Description of the task:
Rewrite the rows from the very first one and stop after the line that contains "flag-blue-stripe is located". Replace "image size" with "screenshot size", keep everything else unchanged, and leave out the pictures.

START The records

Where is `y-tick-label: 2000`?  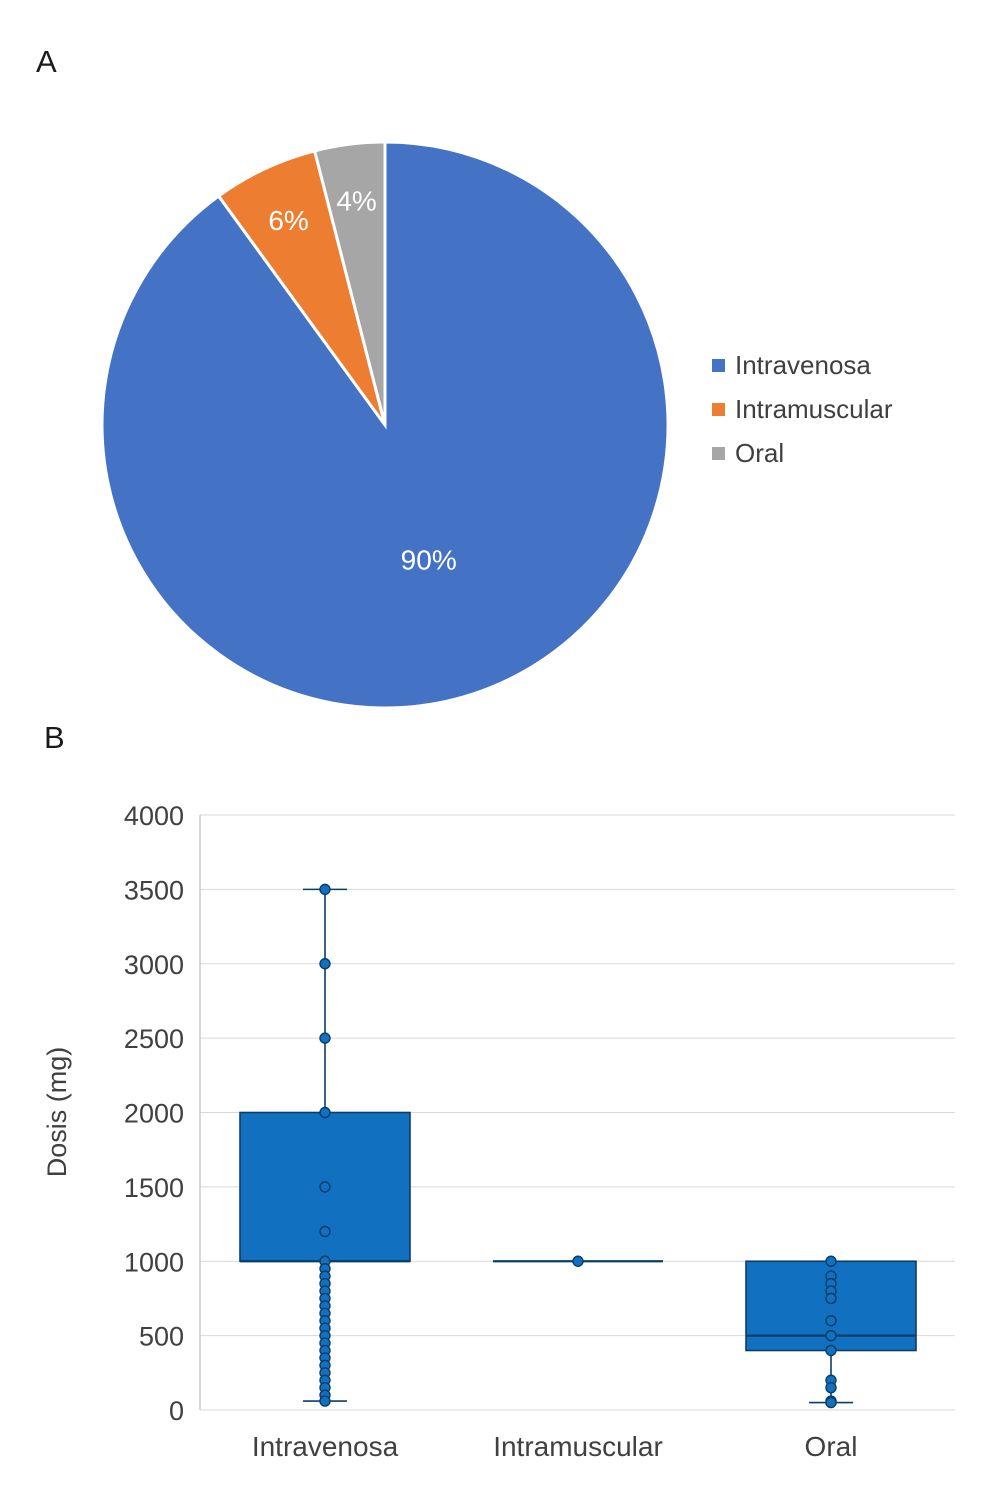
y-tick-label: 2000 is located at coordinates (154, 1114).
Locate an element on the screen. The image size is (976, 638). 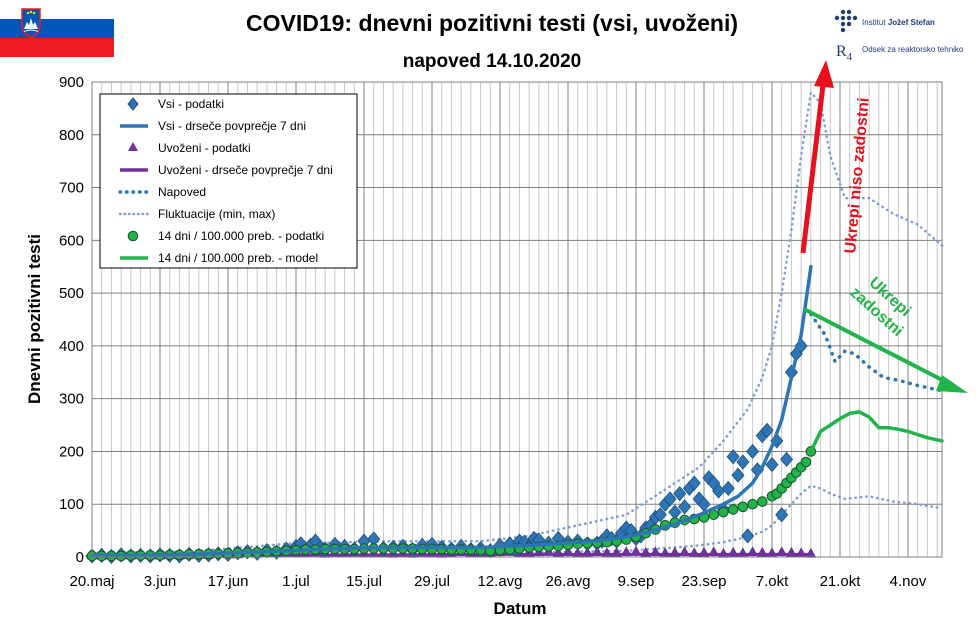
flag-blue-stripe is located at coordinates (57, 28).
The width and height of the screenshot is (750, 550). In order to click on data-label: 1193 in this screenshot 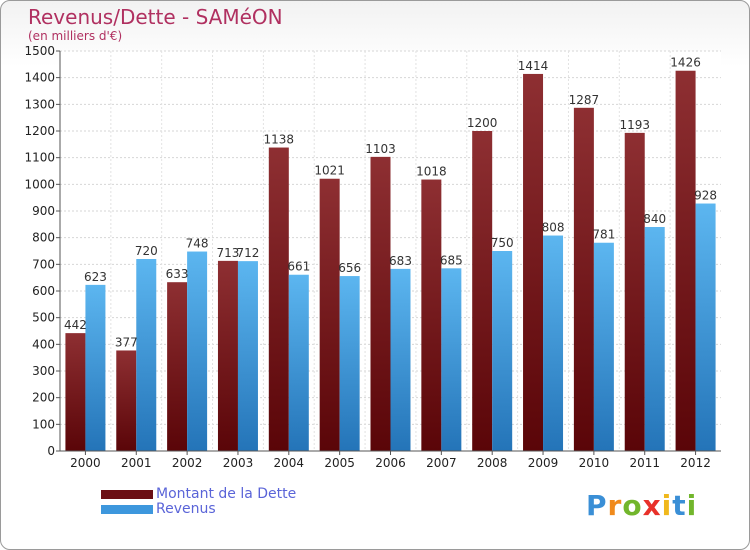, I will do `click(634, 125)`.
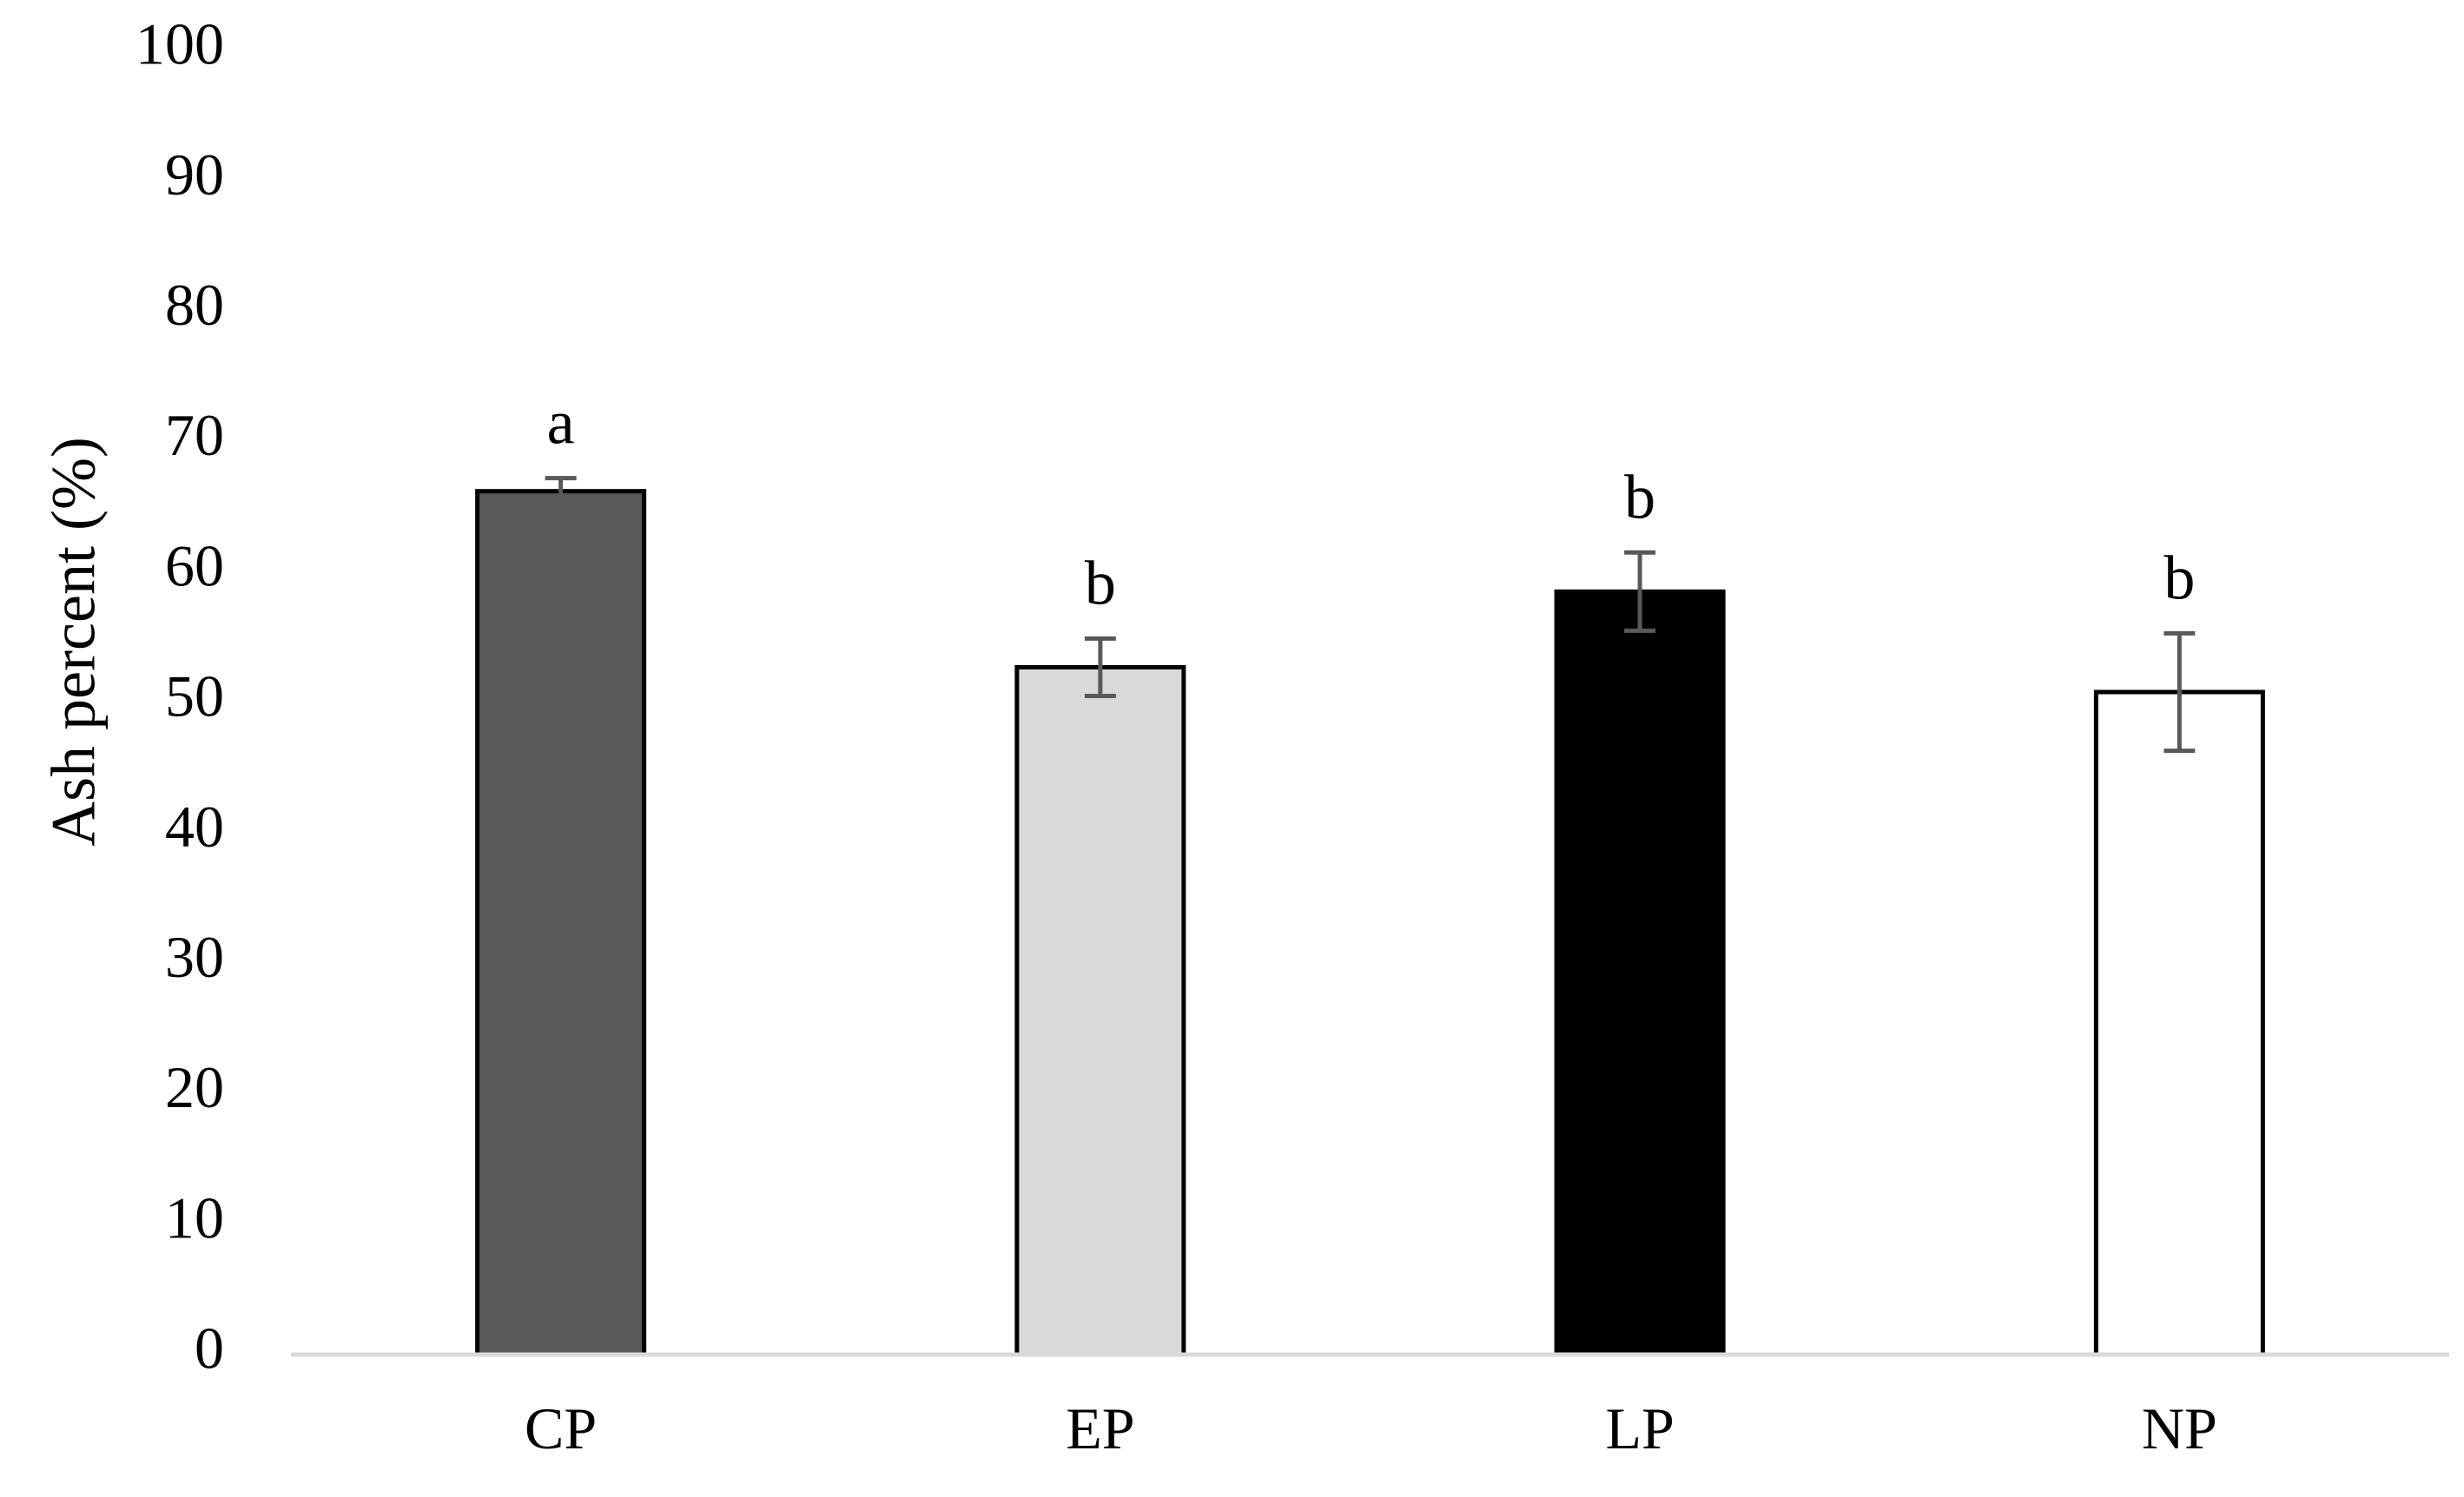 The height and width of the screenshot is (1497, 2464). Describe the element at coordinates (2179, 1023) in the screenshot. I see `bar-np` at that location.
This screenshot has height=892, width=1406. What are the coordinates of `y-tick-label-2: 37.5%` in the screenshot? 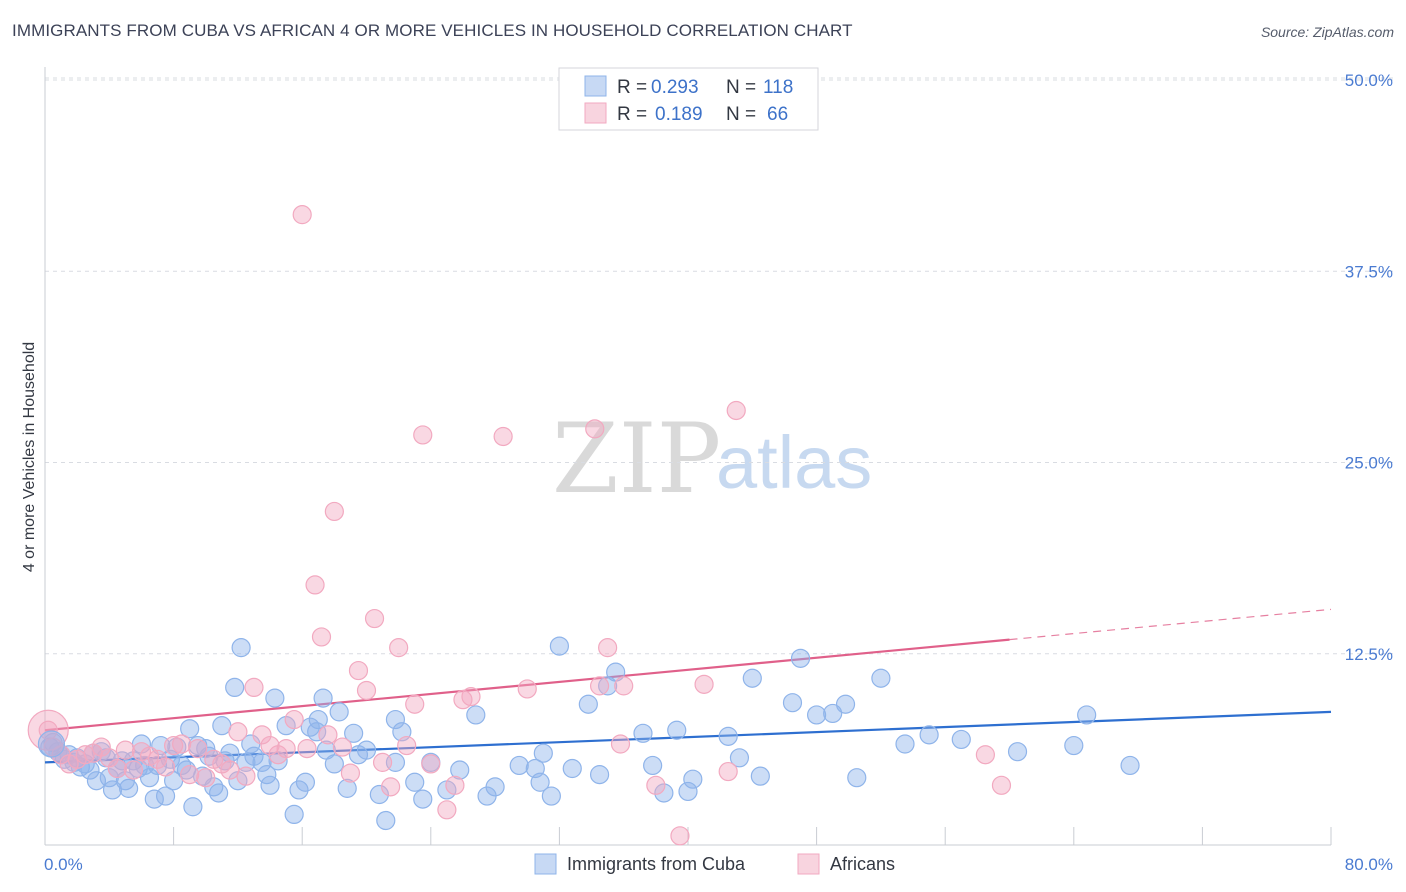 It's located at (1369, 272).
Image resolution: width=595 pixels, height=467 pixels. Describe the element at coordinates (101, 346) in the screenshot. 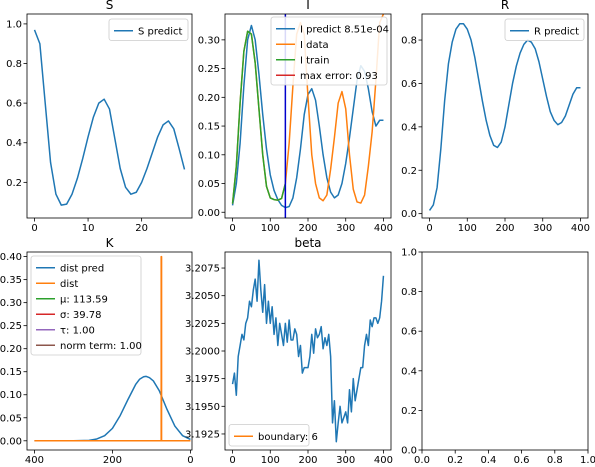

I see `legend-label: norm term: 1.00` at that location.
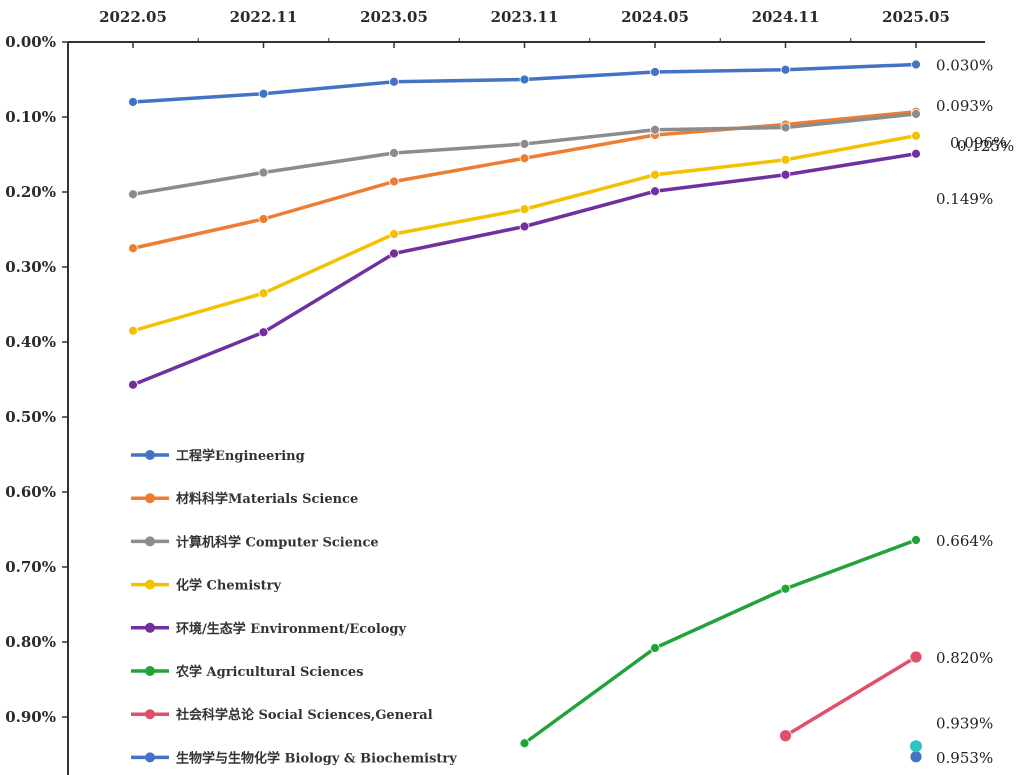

END The records

Solution for this problem:
Where is `y-tick-label: 2000`?  
y-tick-label: 2000 is located at coordinates (154, 1114).
Locate an element on the screen. The screenshot size is (976, 638). 
flag-blue-stripe is located at coordinates (57, 28).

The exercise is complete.